カノーカ王国へ
旅に出ると両親に話したら、資金をたくさんもらう。
豪華な城の外に出ると、そこにいたのは弟のドミニックだった。彼には何回もいじめれていたので、正直関わりたくない。
ドミニックは後ろを振り向いたが、視線を合わせることはない。彼は頬を少し赤らめていた。
「じ、実は……エミリを助ける協力をしに来た。べ、別に助けたいわけじゃないが、兄さんが俺の魔法を誉めてくれたのが理由だ。仲間になったわけじゃないからな」
彼は照れ隠しをしているようだ。
本当はシプリートのことを兄弟として好いているが、恥ずかしいのでツンツンしたデレが発動しているのだろう。相当嬉しかったに違いない。
こうして弟ドミニックも一緒に行くこととなった。そこへ住民に聞き込みをしていた、メイド服を着ているカロリーヌが帰ってくる。
「仲間は集まりましたか?」
「ドミニックとアンジェとザールの三人だよ。ザールは修行中でもうすぐ来ると思う」
「そう。体力作りは、必要ですものね。ファンファーレならぬファイトですね」
「まー、確かにそうだな」
「ねえねえ、お兄様!こんな女を置いて早く見つけに行きましょう!」
アンジェが嫉妬でイラついた様子を見せていた。カロリーヌと話していることが気に食わないのだ。腕を握りしめ、その場から去ろうとする。

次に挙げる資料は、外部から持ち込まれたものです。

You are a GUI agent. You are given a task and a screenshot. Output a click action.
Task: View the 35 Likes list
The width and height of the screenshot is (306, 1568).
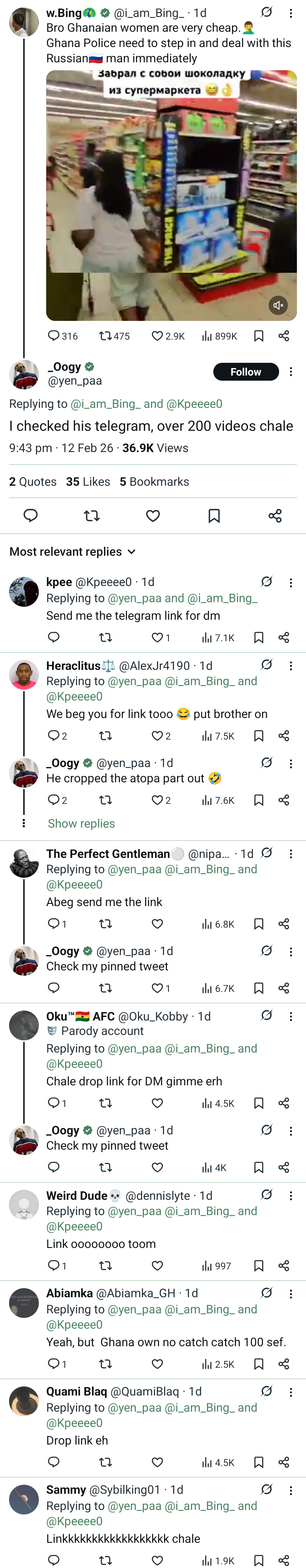pyautogui.click(x=88, y=482)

その腕にある両手を振り払い、彼女にロボットの行方を尋ねる。するとその場で膝をつき、土下座した。
「申し訳ありません。情報は得られませんでした」
「わざわざ畏まらなくていいよ。仕方ないな、このメンバーで地道に探そう!」
「はい、そうしましょう」
彼女が立ち上がると、メモ帳が落ちていた。アンジェがそれを拾うと、そこにはこう書いてあった。
「ロボットはカノーカ王国方面へ向かっていた」と。
どうやら情報が得られないと言っていたのは嘘だったようだ。なんでだよ!やはり天然なカロリーヌらしいな。
現実主義者のドミニックはそれに怒りを露わにする。
「おい、メイド。嘘はダメだろ。本当のことを言えばいいんだ」
「私の名前はメイドではありません。カロリーヌです。高カロリーとでもお呼びください」
「ええ……」
「嘘もたまには必要です。しかし嘘を使いすぎると狼少年の物語のようになってしまう。もう嘘は申し上げません」
狼少年とは狼が来たと何度も住民に嘘をつき、最終的に狼に襲われたが知らせてもまた嘘だと思われて助けてもらえず絶命するという話だ。
黒いスカートの裾を掴んで、可憐にお辞儀する。
彼女は嘘をつきたくてついたわけではない。カロリーヌは仕えてからどこか抜けており、こういうことはよくあったので疑問に思うことはない。むしろいつも通りで安心している。反省もしているようだし、許してあげよう。
彼女自身シプリートを死なせなくなかったからという理由があるのかもしれない。
楽しく会話をしていたら、太っている男が走ってやってきた。ゼエゼエと荒い呼吸をしているザールだ。
鍛え終えたらしいのだが、初めて出会った時とあまり変わっていない。短時間だから無理もない。随分意気込んでいることだけはわかる。
「ハアハア……さて、いきましょう!」
「おー!!」
この言葉を筆頭に、皆手をあげて拳を握り宣言した。
彼らはルミリア帝国を離れて貿易が盛んなカノーカ王国へ向かったのだった。